##### Supplied data

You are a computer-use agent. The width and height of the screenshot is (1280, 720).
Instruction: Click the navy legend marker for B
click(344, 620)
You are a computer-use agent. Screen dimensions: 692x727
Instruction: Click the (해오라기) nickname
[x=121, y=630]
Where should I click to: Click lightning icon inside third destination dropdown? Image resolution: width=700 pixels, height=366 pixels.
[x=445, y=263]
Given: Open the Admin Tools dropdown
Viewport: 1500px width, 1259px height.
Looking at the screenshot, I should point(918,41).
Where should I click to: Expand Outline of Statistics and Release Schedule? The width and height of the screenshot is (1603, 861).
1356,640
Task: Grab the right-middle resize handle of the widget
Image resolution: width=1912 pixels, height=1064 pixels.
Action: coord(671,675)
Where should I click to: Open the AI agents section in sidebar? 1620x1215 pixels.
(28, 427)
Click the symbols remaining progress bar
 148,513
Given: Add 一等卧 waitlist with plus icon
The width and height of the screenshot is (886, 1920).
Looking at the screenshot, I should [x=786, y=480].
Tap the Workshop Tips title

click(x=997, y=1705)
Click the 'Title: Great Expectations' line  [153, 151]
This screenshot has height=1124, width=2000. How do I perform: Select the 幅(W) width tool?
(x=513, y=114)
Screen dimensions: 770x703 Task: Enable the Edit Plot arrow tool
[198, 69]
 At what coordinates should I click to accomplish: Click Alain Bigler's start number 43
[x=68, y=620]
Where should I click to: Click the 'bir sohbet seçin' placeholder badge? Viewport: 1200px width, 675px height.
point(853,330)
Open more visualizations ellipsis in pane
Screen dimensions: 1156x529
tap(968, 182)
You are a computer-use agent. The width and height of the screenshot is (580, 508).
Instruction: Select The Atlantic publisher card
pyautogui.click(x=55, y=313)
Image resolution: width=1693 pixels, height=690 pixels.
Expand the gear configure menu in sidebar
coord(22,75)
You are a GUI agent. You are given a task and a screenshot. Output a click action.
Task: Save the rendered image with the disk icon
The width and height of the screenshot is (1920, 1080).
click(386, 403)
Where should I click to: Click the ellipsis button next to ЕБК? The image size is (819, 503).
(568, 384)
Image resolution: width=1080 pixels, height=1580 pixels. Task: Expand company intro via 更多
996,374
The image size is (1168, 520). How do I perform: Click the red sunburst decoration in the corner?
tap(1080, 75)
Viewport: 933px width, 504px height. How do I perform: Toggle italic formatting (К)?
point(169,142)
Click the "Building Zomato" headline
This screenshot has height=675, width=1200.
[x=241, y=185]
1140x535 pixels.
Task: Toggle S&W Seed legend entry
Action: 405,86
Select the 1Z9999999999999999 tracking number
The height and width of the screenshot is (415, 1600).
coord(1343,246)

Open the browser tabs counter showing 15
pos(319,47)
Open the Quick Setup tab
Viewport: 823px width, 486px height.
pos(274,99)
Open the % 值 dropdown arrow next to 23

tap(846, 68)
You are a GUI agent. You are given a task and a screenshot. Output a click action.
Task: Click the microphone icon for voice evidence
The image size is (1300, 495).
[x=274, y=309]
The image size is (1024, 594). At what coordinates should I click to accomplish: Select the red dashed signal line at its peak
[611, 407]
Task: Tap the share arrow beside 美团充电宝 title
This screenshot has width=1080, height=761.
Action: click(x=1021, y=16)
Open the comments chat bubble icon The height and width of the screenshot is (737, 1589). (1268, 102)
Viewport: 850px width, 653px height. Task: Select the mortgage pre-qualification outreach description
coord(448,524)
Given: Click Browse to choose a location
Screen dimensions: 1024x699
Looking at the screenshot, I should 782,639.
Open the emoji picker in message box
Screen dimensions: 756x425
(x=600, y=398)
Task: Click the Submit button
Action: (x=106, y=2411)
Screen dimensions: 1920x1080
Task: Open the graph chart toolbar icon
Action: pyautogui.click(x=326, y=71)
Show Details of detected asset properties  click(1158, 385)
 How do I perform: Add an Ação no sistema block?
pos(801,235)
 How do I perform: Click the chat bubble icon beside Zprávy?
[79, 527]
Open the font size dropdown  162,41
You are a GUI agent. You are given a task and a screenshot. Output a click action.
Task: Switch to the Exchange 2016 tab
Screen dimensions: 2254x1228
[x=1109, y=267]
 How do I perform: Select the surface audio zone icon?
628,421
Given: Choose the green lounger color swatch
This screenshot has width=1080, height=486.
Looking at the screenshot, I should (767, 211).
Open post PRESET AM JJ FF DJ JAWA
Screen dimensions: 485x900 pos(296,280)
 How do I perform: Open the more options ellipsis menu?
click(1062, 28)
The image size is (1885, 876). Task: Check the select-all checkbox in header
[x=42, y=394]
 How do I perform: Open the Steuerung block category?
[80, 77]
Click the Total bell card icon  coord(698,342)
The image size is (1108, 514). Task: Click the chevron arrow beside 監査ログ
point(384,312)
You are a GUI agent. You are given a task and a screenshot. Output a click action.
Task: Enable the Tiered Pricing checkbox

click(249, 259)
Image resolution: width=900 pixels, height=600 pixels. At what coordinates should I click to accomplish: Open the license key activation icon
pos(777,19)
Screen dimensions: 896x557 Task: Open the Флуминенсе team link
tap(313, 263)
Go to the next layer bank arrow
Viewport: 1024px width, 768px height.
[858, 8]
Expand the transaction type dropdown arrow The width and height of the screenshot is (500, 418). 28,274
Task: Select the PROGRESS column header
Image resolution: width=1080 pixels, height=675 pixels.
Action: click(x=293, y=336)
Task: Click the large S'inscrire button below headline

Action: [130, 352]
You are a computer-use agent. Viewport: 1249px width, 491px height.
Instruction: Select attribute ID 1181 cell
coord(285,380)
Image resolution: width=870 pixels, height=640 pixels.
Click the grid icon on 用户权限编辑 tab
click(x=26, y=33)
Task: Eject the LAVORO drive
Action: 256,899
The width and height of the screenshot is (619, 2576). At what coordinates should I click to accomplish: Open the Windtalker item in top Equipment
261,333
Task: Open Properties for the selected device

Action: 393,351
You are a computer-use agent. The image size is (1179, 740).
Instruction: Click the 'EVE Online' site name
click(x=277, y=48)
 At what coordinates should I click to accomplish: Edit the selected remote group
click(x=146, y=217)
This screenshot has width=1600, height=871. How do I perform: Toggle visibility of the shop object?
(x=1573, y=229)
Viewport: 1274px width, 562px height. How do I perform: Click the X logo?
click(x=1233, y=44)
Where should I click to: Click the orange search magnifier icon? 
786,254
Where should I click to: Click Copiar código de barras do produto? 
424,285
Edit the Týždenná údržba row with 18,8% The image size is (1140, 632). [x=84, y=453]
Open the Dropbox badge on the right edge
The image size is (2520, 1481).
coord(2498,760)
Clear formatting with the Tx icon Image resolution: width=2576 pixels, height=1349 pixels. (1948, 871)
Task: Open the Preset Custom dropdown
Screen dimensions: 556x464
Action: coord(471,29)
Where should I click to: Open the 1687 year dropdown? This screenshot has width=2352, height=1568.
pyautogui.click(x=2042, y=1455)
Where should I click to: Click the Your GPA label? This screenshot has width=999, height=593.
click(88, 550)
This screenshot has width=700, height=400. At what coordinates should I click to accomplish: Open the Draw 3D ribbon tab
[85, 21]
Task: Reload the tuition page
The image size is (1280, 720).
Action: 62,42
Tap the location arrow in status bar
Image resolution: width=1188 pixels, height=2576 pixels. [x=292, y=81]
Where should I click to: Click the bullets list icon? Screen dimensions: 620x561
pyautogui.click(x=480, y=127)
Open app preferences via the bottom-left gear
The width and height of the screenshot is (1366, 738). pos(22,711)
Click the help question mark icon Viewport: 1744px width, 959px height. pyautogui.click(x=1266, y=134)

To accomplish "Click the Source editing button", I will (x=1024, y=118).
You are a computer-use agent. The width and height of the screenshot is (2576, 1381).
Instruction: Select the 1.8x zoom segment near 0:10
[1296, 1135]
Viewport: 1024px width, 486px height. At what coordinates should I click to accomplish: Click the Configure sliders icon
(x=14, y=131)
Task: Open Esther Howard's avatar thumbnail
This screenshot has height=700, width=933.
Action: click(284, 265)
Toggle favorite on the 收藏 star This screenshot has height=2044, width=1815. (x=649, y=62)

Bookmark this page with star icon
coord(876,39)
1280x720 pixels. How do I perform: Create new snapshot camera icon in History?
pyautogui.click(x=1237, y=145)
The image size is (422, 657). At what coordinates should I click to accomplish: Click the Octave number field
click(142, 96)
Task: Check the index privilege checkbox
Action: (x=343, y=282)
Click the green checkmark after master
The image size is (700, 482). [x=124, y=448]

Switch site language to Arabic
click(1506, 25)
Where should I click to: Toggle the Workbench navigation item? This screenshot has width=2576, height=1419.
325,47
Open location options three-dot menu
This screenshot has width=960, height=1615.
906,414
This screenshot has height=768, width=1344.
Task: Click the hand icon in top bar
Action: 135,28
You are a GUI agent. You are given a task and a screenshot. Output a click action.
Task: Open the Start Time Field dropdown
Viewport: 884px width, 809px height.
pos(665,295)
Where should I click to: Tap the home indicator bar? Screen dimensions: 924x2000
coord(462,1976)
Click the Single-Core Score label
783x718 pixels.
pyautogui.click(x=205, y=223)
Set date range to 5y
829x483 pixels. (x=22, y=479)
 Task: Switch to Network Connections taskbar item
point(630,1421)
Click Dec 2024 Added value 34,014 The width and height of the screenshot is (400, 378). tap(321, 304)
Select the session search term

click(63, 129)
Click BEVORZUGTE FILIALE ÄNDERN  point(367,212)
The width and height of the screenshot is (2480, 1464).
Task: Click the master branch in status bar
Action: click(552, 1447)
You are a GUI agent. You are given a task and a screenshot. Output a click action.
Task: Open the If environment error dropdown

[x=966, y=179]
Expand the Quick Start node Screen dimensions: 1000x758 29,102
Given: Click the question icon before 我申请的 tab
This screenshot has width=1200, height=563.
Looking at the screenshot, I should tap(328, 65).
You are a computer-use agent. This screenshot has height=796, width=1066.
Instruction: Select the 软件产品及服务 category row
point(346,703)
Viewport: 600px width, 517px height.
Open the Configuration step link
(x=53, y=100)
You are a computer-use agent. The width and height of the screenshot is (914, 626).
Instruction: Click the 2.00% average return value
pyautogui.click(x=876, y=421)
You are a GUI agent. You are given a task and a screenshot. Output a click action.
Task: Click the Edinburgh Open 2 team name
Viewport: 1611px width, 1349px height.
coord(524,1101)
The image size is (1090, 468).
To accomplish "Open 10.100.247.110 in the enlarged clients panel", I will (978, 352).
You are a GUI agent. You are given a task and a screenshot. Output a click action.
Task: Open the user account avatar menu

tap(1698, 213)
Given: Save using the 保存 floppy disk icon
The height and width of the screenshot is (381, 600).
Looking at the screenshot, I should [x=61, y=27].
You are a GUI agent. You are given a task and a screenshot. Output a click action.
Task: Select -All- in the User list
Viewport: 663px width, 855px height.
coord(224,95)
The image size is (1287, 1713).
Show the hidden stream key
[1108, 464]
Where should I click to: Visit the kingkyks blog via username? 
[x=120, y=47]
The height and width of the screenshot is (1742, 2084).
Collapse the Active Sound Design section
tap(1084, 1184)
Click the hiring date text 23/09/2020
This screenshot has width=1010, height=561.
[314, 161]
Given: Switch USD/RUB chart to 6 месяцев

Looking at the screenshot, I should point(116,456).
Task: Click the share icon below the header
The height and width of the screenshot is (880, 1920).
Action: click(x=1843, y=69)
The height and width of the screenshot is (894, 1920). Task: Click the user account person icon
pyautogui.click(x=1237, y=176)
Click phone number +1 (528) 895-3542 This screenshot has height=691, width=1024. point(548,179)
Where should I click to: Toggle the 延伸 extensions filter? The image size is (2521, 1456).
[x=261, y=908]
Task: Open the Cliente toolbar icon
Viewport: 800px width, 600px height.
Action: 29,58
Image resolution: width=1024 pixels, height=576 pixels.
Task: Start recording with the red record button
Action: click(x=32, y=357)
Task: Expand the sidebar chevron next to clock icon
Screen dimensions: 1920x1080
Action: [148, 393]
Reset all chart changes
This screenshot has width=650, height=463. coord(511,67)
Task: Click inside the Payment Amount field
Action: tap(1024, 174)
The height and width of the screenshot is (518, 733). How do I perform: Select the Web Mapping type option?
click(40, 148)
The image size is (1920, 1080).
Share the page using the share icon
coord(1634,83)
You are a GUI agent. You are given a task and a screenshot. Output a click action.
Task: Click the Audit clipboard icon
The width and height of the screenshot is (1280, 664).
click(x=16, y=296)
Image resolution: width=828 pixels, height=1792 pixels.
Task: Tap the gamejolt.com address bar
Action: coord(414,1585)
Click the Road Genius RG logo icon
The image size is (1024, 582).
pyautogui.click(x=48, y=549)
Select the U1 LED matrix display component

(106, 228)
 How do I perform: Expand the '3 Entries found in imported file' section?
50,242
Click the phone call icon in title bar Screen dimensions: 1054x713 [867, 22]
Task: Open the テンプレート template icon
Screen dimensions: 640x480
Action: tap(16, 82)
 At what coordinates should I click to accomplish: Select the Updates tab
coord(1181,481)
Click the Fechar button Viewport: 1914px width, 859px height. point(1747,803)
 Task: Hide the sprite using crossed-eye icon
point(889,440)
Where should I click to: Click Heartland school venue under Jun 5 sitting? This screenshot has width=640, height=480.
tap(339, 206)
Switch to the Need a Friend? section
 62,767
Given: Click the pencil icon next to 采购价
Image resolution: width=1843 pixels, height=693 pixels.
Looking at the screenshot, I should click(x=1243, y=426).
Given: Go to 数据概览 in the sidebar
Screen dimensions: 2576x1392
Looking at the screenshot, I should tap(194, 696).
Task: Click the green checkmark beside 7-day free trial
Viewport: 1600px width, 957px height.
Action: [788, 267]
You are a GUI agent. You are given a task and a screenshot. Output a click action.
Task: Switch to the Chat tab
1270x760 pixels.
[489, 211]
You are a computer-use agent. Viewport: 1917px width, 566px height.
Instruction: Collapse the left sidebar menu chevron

##########

**Objective**.
Please write out, unchanged, the lines starting with the one that contains "Clear formatting with" and going on through the one that contains "click(88, 550)", both of those included.

**Response**.
Clear formatting with the Tx icon Image resolution: width=2576 pixels, height=1349 pixels. (1948, 871)
Task: Open the Preset Custom dropdown
Screen dimensions: 556x464
Action: coord(471,29)
Where should I click to: Open the 1687 year dropdown? This screenshot has width=2352, height=1568.
pyautogui.click(x=2042, y=1455)
Where should I click to: Click the Your GPA label? This screenshot has width=999, height=593.
click(88, 550)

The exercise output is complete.